Results and discussion

In vitro

Results
Irritation parameter:
other: cell viability (%)
Run / experiment:
reduction of MTT
Value:
85
Vehicle controls validity:
not applicable
Negative controls validity:
valid
Positive controls validity:
valid
Remarks on result:
no indication of irritation
Other effects / acceptance of results:
The relative mean tissue viability obtained after 30 ± 2 minutes treatment with the test substance compared to the negative control tissues was 85%. Since the mean relative tissue viability for the test substance was above 60%, the test substance was considered to be non-irritant.
The positive control had a mean cell viability of 27% after 30 ± 2 minutes exposure. The absolute mean OD570 (optical density at 570 nm) of the negative control tissues was 1.5, which is within the acceptability range from > 0.8 to < 2.5. The standard deviation value of the percentage viability of two tissues treated identically was less than 11%, indicating that the test system functioned properly. It was concluded that this test was valid and that the test substance was non-irritant in the EpiOcular™ test under the experimental conditions described in this report.

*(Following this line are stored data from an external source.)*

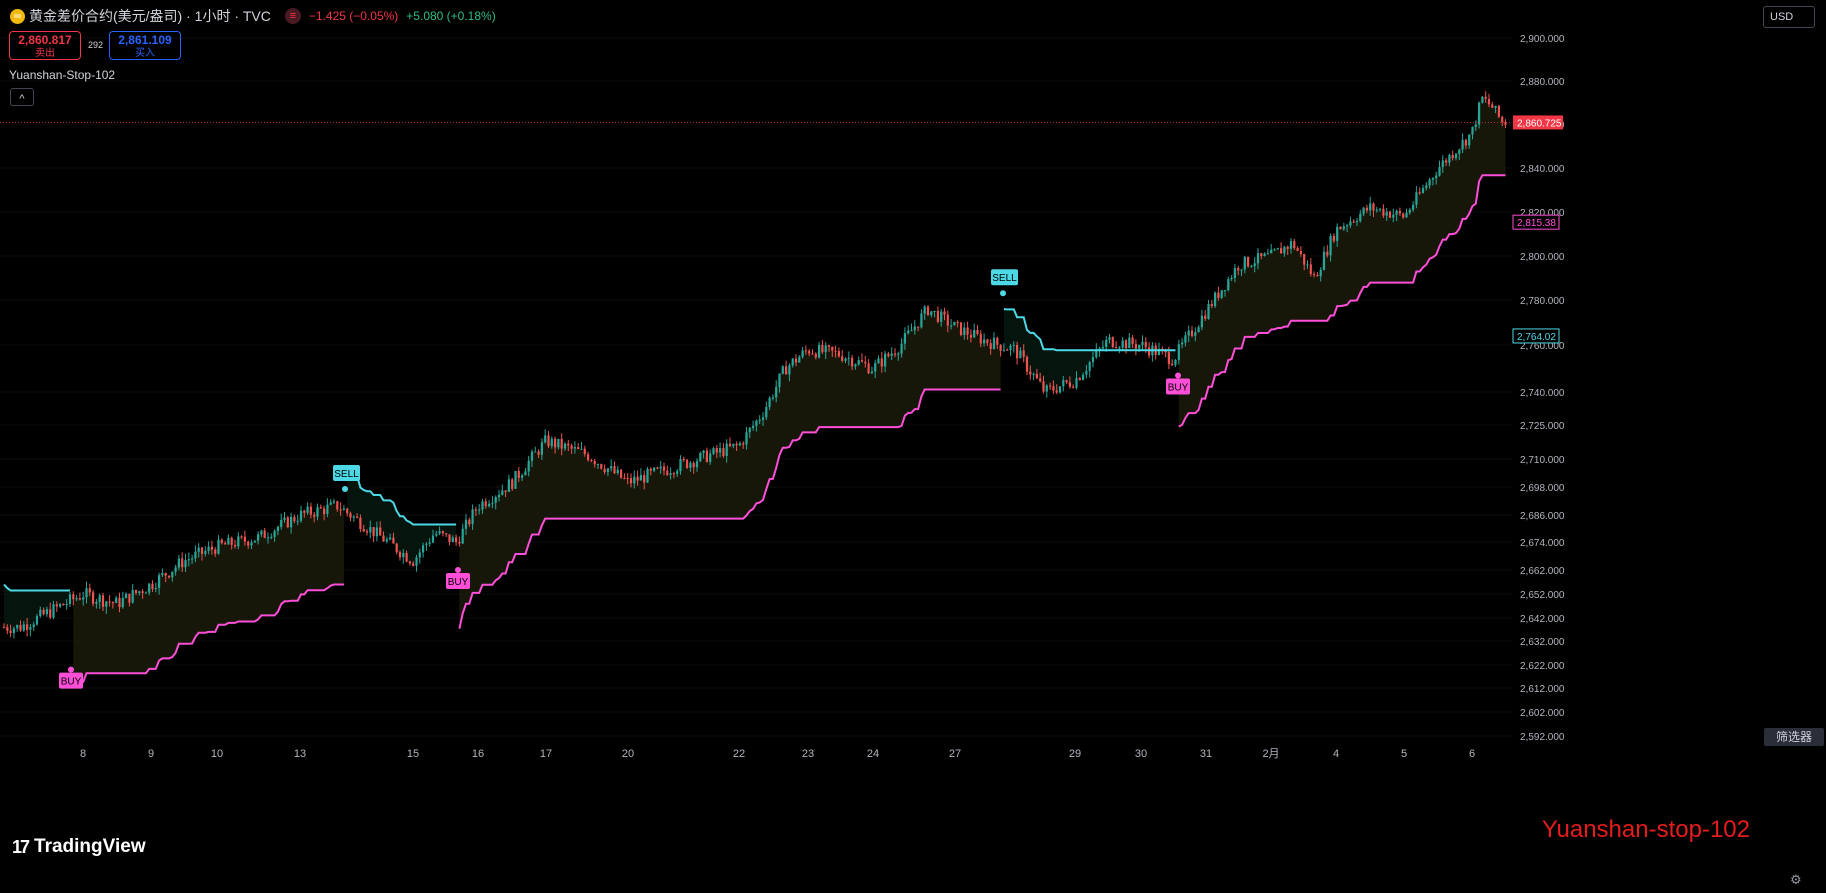 This screenshot has width=1826, height=893. Describe the element at coordinates (79, 847) in the screenshot. I see `tradingview-logo: 17 TradingView` at that location.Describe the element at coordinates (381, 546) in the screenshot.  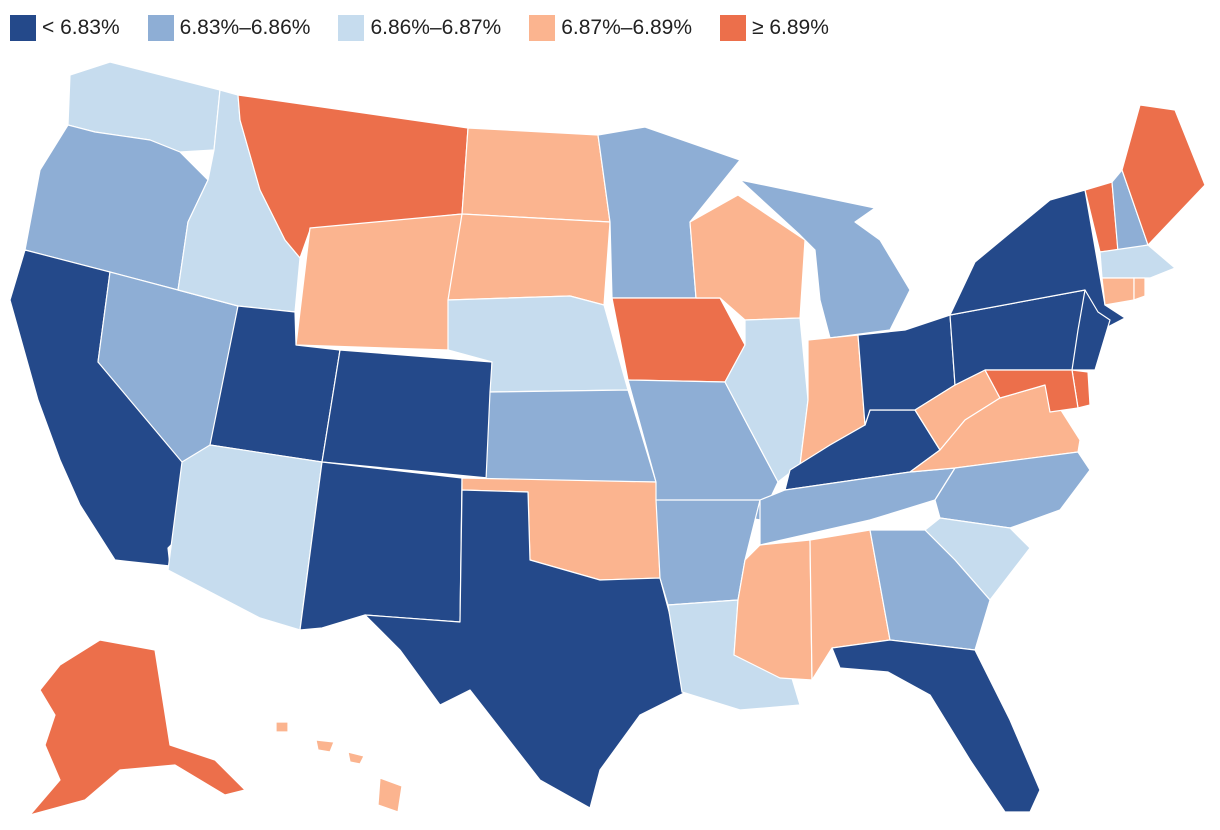
I see `state-new-mexico` at that location.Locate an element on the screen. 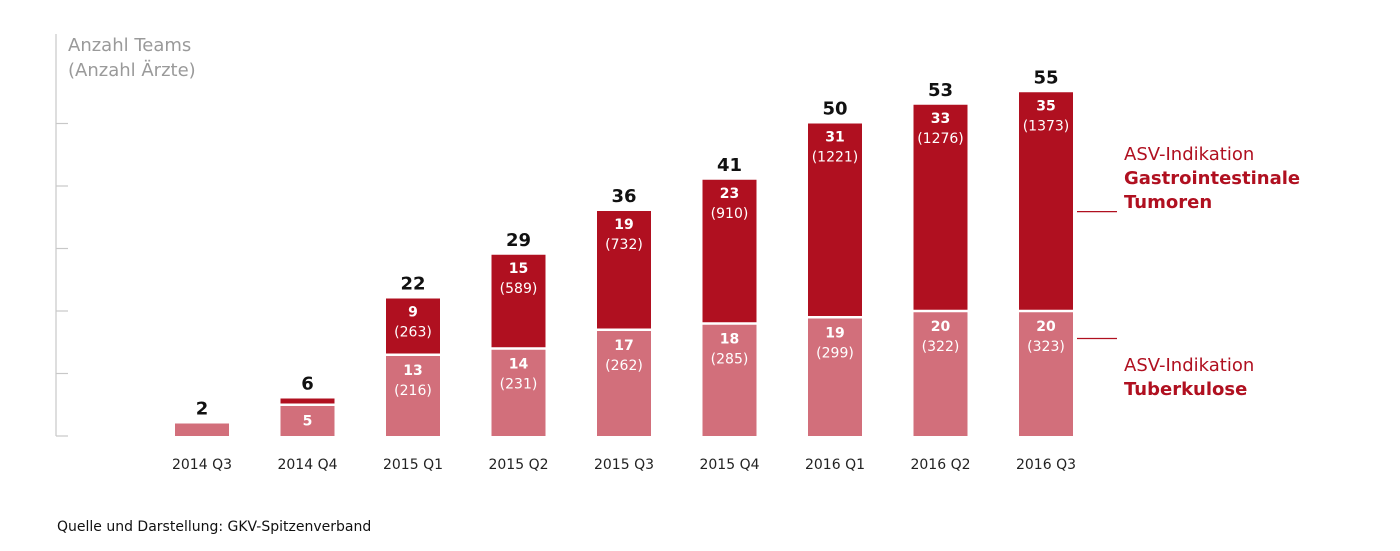 The width and height of the screenshot is (1400, 551). label-tuberkulose-teams: 14 is located at coordinates (519, 365).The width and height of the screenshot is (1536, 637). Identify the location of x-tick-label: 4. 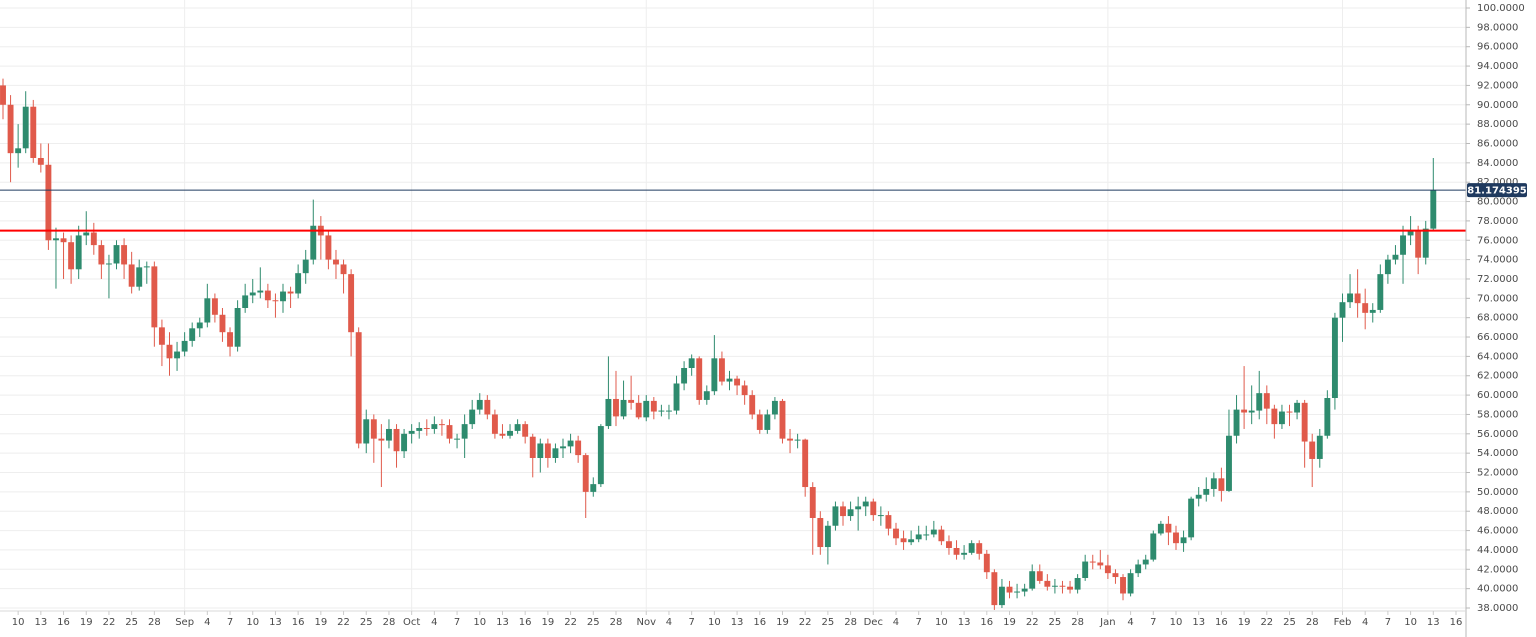
(207, 622).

Applicant's summary and conclusion

Interpretation of results:
other: CLP criteria not met
Remarks:
not classified
Conclusions:
Under the study conditions, the test substance was considered to be non irritant to human eye (EpiOcular™ Cornea Epithelial Model).
Executive summary:

An in vitro study was conducted to determine the eye irritation potential of the test substance according to OECD Guideline 492 (EpiOcular™ Cornea Epithelial Model), in compliance with GLP. The EpiOcular tissue construct is a nonkeratinized epithelium prepared from normal human keratinocytes. It models the cornea epithelium with progressively stratified, but not cornified cells. The test consisted of an application of the test substance (50 µL) to the surface of the cornea epithelial construct for 30 minutes. After exposure, the cornea epithelial construct was thoroughly rinsed to remove the test substance and transferred to fresh medium for an immersion incubation. After transfer to fresh medium for a 2 h incubation period, determination of the cytotoxic (irritancy) effect was performed. Cytotoxicity is expressed as the reduction of mitochondrial dehydrogenase activity measured by formazan production from 3-(4,5-dimethylthiazol-2-yl)-2,5-diphenyl tetrazolium bromide (MTT) at the end of the treatment (mean absorption measurement - optical density reading at 570 nm).  Eye hazard potential is expressed as the remaining cell viability after exposure to the test substance. The relative mean tissue viability obtained after 30 ± 2 minutes treatment with the test substance compared to the negative control tissues was 85%. Since the mean relative tissue viability for the test substance was above 60%, the test substance was considered to be non-irritant. The positive control had a mean cell viability of 27% after 30 ± 2 minutes exposure. The absolute mean OD570 (optical density at 570 nm) of the negative control tissues was 1.5, which is within the acceptability range from > 0.8 to < 2.5. The standard deviation value of the percentage viability of two tissues treated identically was less than 11%, indicating that the test system functioned properly. It was concluded that this test was valid. Under the study conditions, the test substance was considered to be non irritant to human eye (Verbaan, 2017).